Write down nothing except how many lines in the entries contain "computer".

• Excerpted records
....
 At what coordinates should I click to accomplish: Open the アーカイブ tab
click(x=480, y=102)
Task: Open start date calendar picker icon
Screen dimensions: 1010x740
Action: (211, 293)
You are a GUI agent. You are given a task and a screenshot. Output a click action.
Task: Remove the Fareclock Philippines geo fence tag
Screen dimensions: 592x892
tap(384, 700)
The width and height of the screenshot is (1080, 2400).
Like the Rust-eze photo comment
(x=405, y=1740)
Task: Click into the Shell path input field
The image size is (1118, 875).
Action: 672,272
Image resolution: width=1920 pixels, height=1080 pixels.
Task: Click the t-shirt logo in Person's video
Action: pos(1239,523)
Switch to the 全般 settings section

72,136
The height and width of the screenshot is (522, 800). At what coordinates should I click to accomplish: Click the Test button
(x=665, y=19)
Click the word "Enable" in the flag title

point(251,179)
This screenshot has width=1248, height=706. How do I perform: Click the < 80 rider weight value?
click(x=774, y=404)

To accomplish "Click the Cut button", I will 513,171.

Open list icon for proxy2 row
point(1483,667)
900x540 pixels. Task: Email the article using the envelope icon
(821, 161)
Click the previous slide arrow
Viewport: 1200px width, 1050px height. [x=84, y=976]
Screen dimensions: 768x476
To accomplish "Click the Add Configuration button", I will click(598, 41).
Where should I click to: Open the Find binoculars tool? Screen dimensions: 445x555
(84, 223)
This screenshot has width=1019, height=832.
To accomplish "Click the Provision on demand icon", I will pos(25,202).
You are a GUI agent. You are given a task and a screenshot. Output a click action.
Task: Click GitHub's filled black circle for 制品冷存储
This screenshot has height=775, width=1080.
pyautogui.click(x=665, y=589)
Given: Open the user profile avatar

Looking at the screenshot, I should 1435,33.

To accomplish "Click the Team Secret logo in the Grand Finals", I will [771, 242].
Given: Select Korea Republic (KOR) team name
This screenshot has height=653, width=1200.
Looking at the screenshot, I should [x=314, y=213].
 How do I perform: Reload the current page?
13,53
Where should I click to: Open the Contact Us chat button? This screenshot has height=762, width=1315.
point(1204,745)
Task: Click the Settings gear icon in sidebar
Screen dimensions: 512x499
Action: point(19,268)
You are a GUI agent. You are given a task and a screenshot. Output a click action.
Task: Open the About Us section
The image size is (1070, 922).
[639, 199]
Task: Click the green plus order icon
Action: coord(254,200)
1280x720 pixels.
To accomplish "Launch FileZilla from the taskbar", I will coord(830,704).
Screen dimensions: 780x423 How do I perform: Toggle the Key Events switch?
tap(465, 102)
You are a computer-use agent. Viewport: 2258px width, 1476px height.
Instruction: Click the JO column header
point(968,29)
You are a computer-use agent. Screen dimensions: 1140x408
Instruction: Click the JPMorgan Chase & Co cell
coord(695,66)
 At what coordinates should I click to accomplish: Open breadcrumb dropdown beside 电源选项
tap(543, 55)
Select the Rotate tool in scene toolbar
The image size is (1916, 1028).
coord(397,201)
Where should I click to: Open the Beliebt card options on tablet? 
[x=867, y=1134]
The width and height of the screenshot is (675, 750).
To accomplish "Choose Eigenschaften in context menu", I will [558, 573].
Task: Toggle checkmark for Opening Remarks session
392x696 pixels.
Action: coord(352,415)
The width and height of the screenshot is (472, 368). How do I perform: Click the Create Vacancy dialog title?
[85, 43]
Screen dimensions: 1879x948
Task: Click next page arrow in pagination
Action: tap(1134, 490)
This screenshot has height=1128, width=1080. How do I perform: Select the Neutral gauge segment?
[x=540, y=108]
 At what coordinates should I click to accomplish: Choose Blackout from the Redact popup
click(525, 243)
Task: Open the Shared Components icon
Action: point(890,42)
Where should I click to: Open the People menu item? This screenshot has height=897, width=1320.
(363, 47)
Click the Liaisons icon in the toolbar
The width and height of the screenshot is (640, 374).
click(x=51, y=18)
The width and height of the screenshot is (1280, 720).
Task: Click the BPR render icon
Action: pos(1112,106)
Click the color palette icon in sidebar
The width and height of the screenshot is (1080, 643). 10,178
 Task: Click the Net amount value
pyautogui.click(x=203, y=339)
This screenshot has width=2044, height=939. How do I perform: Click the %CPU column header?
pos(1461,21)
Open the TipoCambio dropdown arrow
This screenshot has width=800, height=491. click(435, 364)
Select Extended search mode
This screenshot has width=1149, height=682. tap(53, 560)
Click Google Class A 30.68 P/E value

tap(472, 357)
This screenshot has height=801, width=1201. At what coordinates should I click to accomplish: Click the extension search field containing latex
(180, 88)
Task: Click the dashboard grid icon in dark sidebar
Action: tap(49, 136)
....
• Task output
2